Botanists are raising the alarm about a common lichen being used as an alternative to Viagra.

Xanthoparmelia scabrosa, a type of lichen that grows in New Zealand and the Pacific, naturally produces PDE5 inhibitors, which block an enzyme that constricts blood flow. PDE5 inhibitors are also used in erectile dysfunction drugs like Viagra, Cialis and Levitra, which work to increase blood flow to the penis.

The fungus "contains a chemical somewhat analogous to Viagra—and somewhat toxic," lichenologist Allison Knight, who coined the phrase "sexy pavement lichen" to refer to the species, told Newsroom. "I always say in my talks that I don't recommend going out and licking the footpath."

But that hasn't stopped multiple e-commerce sites from selling extracts of sexy pavement lichen as a treatment for erectile dysfunction.

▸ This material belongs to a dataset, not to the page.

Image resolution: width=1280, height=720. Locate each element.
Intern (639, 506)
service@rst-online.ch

Chinese e-commerce site Alibaba has nearly 400 different varieties of lichen powder available.

An analysis of one revealed it wasn't lichen at all, but rather ground Viagra mixed with grass clippings to appear natural.

Lichen on pavement
Lichen and moss on rocks Getty Images

That's because growing commercial lichen is extremely time-consuming, says Knight, "Most lichens grow very slowly, just a few millimeters per year, so it would be scarcely sustainable to harvest them."

Xanthoparmelia scabrosa doesn't even grow in China, making retailers' claims even more dubious.

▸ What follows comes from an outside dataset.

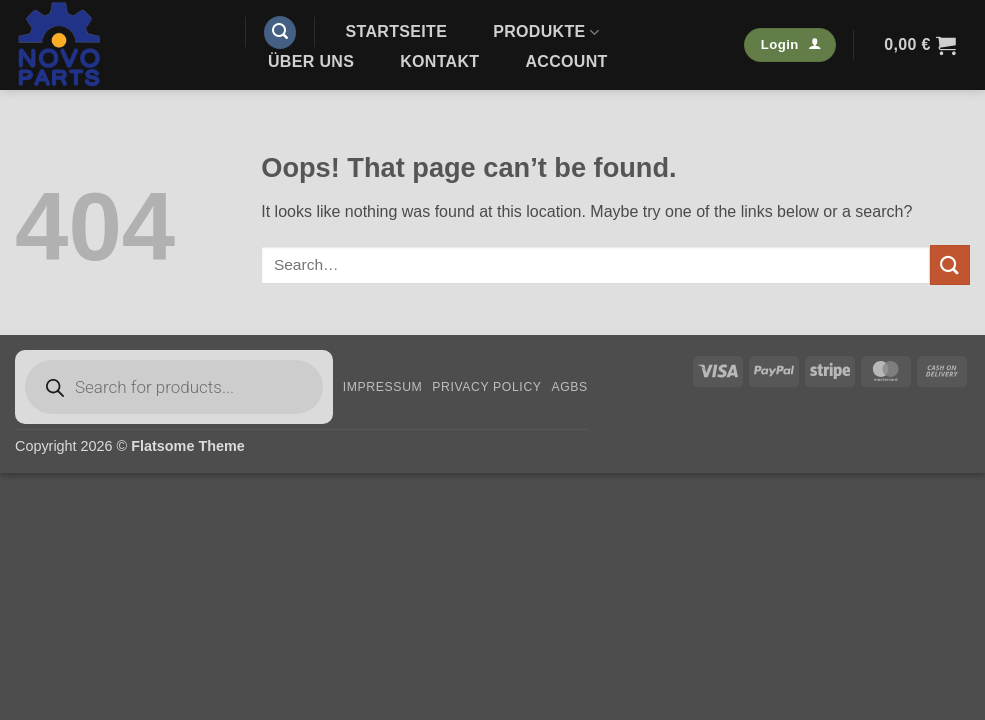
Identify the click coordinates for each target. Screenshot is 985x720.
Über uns (311, 61)
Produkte (546, 32)
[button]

Some New Zealanders are trying to go straight to the source, eating the lichen off their sidewalks and footpaths. That's not advisable, says Knight—in addition to its innate toxicity, the lichen can be contaminated with animal urine and feces or other common urban pollutants like mercury and lead. One of the evolutionary advantages of Xanthoparmelia scabrosa is its ability to withstand such toxic substances.

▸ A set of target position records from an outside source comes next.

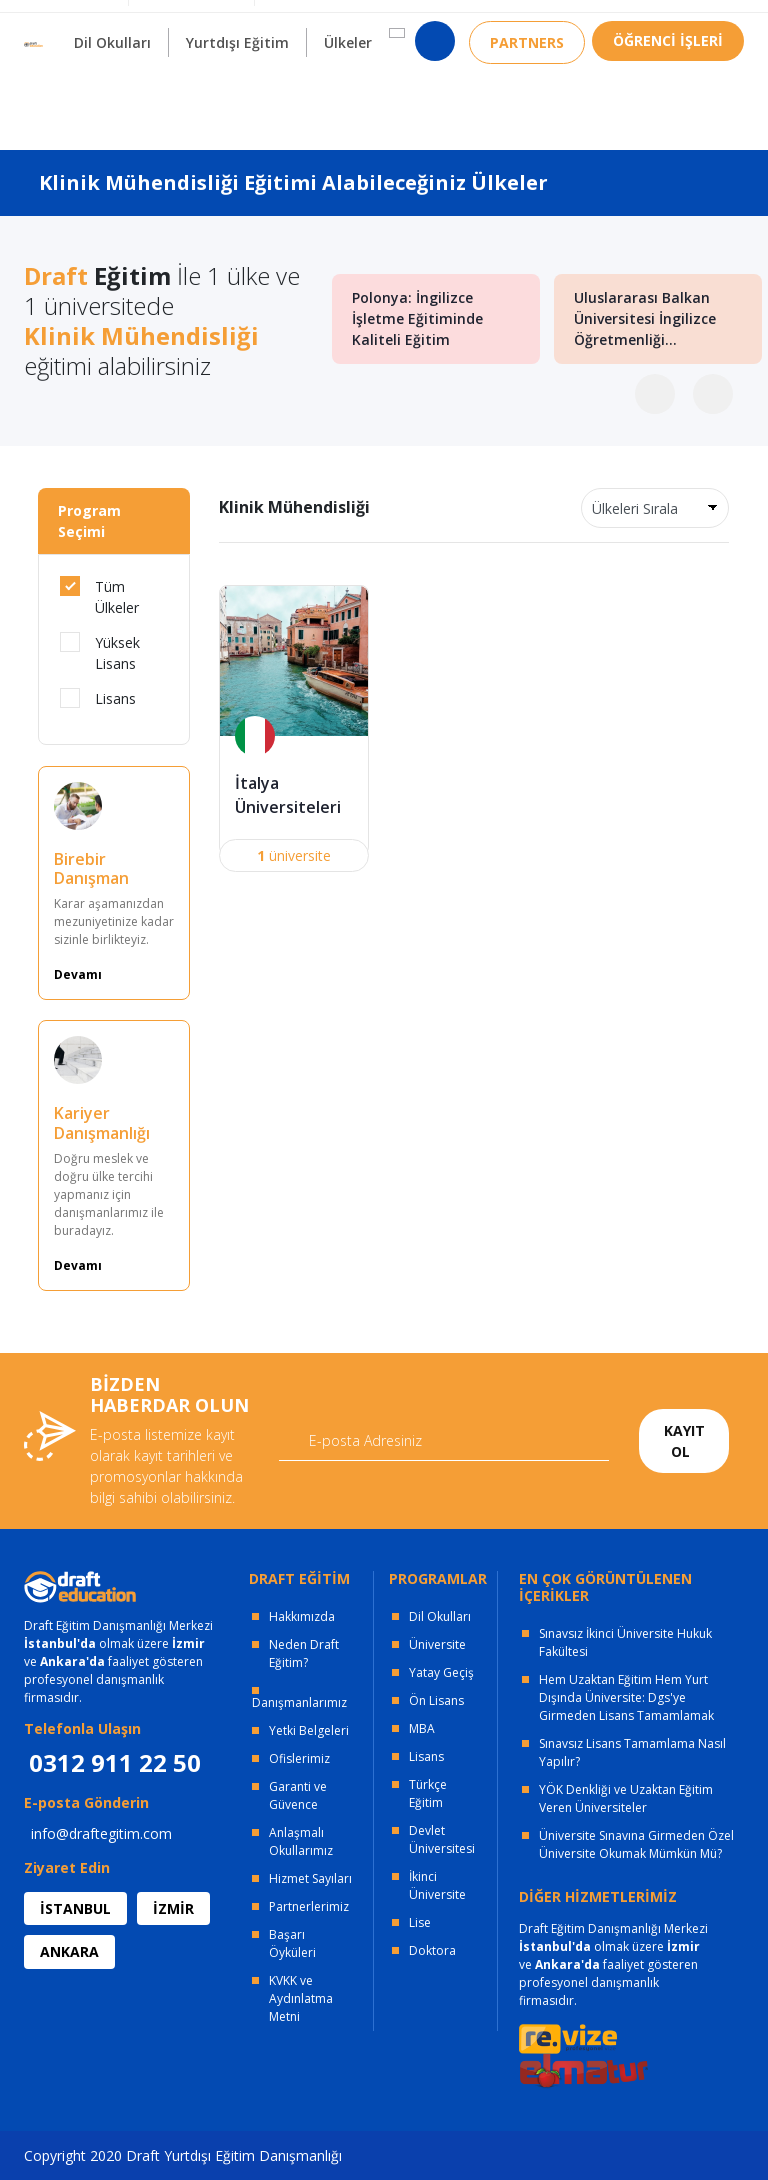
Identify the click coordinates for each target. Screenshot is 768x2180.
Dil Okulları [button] (112, 90)
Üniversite (437, 1644)
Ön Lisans (436, 1700)
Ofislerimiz (299, 1758)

Although lichen's usefulness as a male sexual aid is doubtful, Knight is bullish about its scientific potential in general. "Lichens make over 1,000 unique chemicals, mainly for their own protection," she says. "Sunscreens, antibiotics, antifungals, antibacterials, anti-algal, anti-moss, insect repellents, [anti-inflammatories], dyeing agents—the list goes on."

She's currently preparing a three-part guide to the variety of lichens found in New Zealand.

Lichens are fascinating creatures—though they look like plants, they're actually "composite organisms" created by algae or bacteria in a symbiotic relationship that live suspended in filaments of fungus.

Scientists estimate that 6 percent of the Earth's surface is covered in lichens, which can grow on nearly any surface.

Natural erectile dysfunction products have been on the market for years. Some questionable Viagra substitutes include red ginseng and epimedium, known commercially as "horny goat weed."